Bond Investors Are Wary of Being Burned in a FDIC Fire Sale
The FDIC has tapped BlackRock Financial Market Advisory to help manage the process.
The collapse of Silicon Valley Bank and Signature Bank may not have started a bank run chain reaction, but they could potentially rock the Agency MBS, CMO, and CMBS markets with $114 billion in the bonds that the Federal Deposit Insurance Corporation needs to sell.
The agency has brought in BlackRock Financial Market Advisory to help manage the process while trying to keep those markets from taking a tumble. But investors have been holding back to avoid being burned in a fire sale.
The FDIC, receiver for the two failed banks, did find buyers for many of the banks’ assets. Flagstar Bank, a subsidiary of New York Community Bancorp, purchased $38 billion of assets: $25 billion in cash (including deposits, which are considered liabilities) and $13 billion in loans, paying $2.7 billion for the latter. The assets purchased didn’t include $60 billion in other assets or $4 billion in deposits Signature’s digital bank.
Raleigh, NC-based First Citizens Bank bought Silicon Valley Bridge Bank, including assets of $110 billion, deposits of $56 billion, and loans of $72 billion. But First Citizens didn’t want other assets from the holding company, Silicon Valley Bank.
Neither of the purchasers wanted the now-toxic bond portfolios of Signature ($27 billion) or SVB ($87 billion), according to the FDIC. The banks had heavily bought into MBS, CMO, and CMBS bonds at times they were getting a lot of large deposits from the crypto and tech startup industries. The banks put the money into bonds to generate profits at a time when yields were much lower than today but failed to hedge against the potential of an interest rate increase.
When rates went up, the value of the bonds dropped sharply, as yield and price move inversely to one another in those markets. The banks put the bonds into a held-to-maturity category, which meant they did not have to mark down the bonds as their values dropped. But that meant they were not liquid enough to sustain the number of withdrawals they’d see from concerned depositors. Once they started to sell the HTM bonds, the prices of them all got marked down and the banks were now insolvent.
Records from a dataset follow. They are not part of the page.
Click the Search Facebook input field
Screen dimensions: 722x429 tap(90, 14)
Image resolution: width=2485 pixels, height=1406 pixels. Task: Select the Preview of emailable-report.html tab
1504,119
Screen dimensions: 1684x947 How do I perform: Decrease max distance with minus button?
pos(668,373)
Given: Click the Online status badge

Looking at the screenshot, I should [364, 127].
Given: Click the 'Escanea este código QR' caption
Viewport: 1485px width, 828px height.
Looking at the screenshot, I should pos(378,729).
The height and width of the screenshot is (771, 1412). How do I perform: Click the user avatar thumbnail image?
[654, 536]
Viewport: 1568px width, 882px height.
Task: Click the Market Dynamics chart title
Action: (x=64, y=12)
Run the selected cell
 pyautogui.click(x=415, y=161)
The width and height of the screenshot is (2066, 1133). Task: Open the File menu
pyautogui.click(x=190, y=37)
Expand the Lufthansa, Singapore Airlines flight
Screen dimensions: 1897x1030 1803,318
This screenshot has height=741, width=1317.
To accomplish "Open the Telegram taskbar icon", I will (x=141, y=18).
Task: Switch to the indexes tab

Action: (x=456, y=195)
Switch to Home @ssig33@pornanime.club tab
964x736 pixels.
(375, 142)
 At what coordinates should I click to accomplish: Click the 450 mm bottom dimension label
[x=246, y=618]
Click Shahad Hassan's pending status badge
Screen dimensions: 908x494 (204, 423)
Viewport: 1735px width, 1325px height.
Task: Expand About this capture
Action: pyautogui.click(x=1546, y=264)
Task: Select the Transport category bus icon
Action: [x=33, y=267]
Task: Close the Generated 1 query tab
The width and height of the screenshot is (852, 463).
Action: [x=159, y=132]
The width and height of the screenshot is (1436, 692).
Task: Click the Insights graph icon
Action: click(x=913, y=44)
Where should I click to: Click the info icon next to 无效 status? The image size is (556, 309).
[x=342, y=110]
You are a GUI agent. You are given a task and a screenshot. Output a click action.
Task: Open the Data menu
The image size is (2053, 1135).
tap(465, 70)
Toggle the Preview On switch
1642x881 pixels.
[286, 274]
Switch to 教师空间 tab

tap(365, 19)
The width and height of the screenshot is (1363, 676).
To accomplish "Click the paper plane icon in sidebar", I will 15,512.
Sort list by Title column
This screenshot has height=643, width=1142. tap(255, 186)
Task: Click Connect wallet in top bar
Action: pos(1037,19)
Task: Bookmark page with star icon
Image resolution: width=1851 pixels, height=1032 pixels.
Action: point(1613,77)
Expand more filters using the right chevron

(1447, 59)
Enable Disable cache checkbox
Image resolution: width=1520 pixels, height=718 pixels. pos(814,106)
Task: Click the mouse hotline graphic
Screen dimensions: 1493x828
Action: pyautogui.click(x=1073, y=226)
The FDIC still holds the bonds and must sell them, but an influx of the assets at low prices to get them to move has already made investors uncertain.
“Anticipation of the FDIC’s sales have already hit prices, reported the Financial Times. It noted that the extra yield, or spread, demanded to hold securities with 2 and 2.5 per cent coupons has widened by between 0.18 and 0.27 percentage points more than the equivalent Treasuries over the past month, citing Bank of America analysts. By contrast, it continued, the spread for bonds with coupons of 6 or 6.5 per cent has narrowed by up to 0.19 percentage points.